1) Appointing a representative

 

When you are involved in an accident that wasn’t your fault, you will want the most qualified people to represent you in your personal injury case. People often go to legal representatives, such as personal injury claims management companies or solicitors that specialise in the area they are claiming from. Beacon Law are a specialist personal injury firm of Solicitors with expertise in all types of personal injury claims.

 

2) Find out who was responsible

At the beginning of your case, we will need your help to give us as much detail and information about the accident as possible, as this information will be used to support your case.

When you or someone you know has been involved in an accident that was not their fault, and they have been injured because of it, you will want to know who is responsible for your injury.
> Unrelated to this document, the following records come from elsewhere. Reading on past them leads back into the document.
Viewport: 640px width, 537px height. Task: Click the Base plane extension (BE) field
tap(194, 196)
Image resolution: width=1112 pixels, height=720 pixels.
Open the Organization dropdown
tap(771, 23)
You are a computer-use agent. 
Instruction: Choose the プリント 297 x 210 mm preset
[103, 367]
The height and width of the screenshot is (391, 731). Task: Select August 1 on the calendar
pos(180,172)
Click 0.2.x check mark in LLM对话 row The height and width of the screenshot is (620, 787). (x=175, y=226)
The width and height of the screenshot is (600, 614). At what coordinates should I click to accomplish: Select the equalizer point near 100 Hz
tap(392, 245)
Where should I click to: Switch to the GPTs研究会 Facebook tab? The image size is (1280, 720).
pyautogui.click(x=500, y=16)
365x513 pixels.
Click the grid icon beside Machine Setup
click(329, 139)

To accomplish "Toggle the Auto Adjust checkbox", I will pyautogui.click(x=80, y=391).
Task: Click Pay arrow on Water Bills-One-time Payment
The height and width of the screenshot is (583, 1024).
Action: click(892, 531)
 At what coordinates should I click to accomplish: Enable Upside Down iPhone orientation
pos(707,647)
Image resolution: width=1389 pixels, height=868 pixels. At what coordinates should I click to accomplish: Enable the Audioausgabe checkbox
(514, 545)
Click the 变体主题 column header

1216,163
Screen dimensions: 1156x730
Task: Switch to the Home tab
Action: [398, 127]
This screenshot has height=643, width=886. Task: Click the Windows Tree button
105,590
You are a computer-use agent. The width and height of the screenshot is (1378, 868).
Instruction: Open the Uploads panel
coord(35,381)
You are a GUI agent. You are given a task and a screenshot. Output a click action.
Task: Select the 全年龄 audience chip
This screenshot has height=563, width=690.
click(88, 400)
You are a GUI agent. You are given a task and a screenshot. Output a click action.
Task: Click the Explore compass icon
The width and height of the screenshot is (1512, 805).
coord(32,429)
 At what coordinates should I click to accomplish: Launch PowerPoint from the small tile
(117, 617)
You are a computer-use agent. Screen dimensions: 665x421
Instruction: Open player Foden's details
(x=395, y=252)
This will be who the personal injury claim will be made against. For example, if you have been injured at work and make an accident at work claim, you will be claiming against your employer, or if you have been injured due to faulty equipment, we may claim against the manufacturer of the equipment etc.

3) Pre-action protocol

Once you have chosen your representative and found out who the person or company responsible was, we move onto the next stage called ‘Pre-Action Protocols’, which are a set of procedures. When the Defendant has been identified, they will be sent a “letter of claim”, which sets out exactly what happened in detail to the Claimant and any injuries suffered, both physically and mentally, as far as they can be assessed up to that time.

The Defendant then has 21 days to respond to the claim. They can do this either individually, from the company, or through their insurance company. After the initial response, within 21 days, the Defendant is allowed three months to investigate the claim in more detail. By the end of this period, they will need to decide whether or not they accept or deny responsibility for the accident.

4) Gather evidence of the accident

If the Defendant denies liability for the claim, you will need to provide evidence to support your case. 

Evidence, such as where the accident happened, witness statements, how the accident occurred, CCTV video or dash cam evidence of the accident, what you did after the accident (get first aid or go to the hospital), any photo evidence of the scene of the accident, police reports, accident reports etc will be required.

It is essential that you gather evidence straight away at the time of the accident.

5) Potential settlement negotiation

A potential settlement is usually negotiated before going to Court. All parties want a fair, reasonable settlement to reduce legal costs and Court time as quickly as possible.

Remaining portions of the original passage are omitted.